Kemudian yang kedua saya ingin mengatakan bahwa Ali tidak bersalah atas
pembunuhan saya, ini benar-benar di luar kuasanya. Dan biukti paling tepat
adalah ketika saya mati terbunuh dia tidak ada di kamar bersama saya melainkan
dia pindah ke kost Ail. Mohon bantuan teman-teman untuk menebusnya. Yang ketiga
saya ingin menyampaikan banyak terima kasih kepada Nikita Olivia karena mau
membacakan surat ini dan sesungguhnya aku benar-benar menyayangimu tetapi
sayangnya kita sekarang telah berbeda dunia. Nikita, tidakkah kamu menyadari
bahwa ada orang yang juga sama sayangnya pada mu seperti aku menyayangimu. Dia
adalah Anggara. Sahabat kamu semenjak SMA. Mengenai berita kematian saya
biarlah ini menjadi rahaisa saya saja. Sekiranya haya itu yang dapat saya
sampaikan. Terima kasih teman-teman. Saya sayang kalian semua.
TTD
Fino Aditya
Begitu
semua mendengarkan pecahlah tangisan mereka semua dan tentu saja permusuhan
antar jurusan Teknik Sipil dan Ilmu Komunikasi dapat terselesaikan. Dan Nikita juga
sudah menemukan pendampingnya yaitu Anggara Adi.
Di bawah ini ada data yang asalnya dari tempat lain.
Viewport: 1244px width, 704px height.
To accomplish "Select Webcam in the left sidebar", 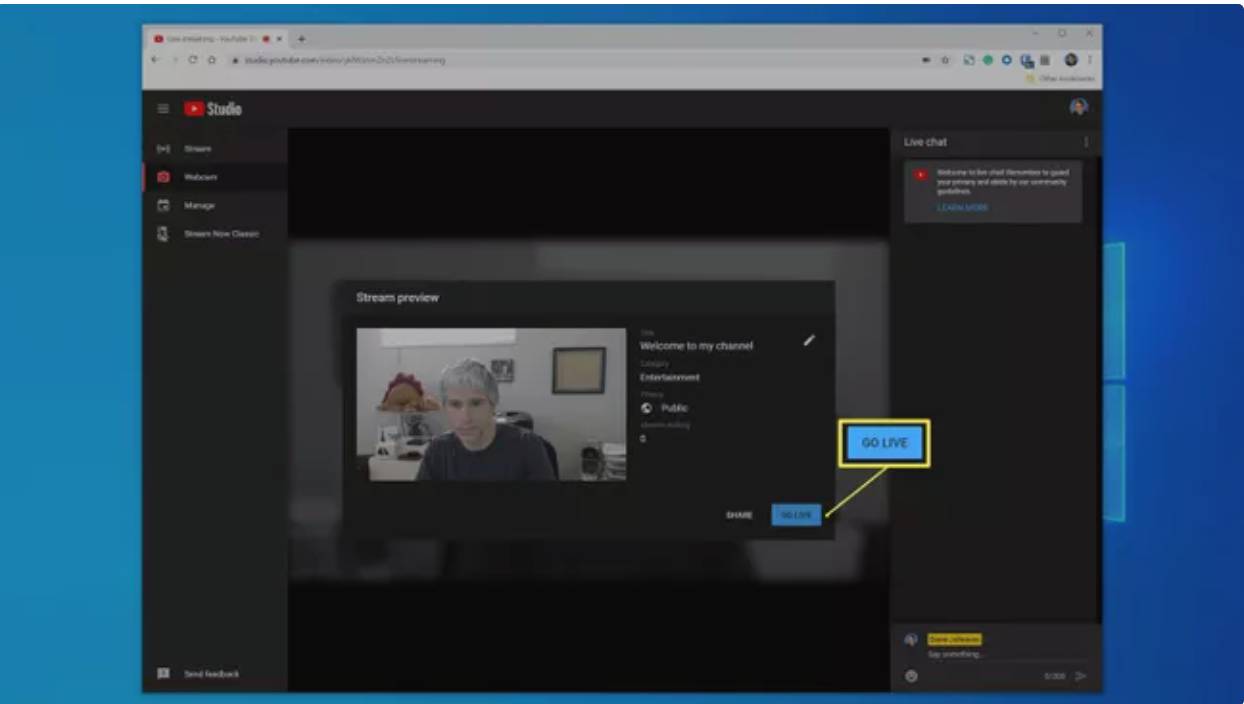I will coord(200,177).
Ya Fino ini semua terjadi berkat pengorbananmu. Walaupun kamu sudah tiada namamu tetap dikenang khususnya untuk anak Ilmu Komunikasi dan Teknik Sipil. Berita kematianmu juga sudah dipalsukan. Aku tau kamu akan menjadi bintang di langit dan disana kamu akan bersinar paling terang yang aka menerangi bumi selamanya.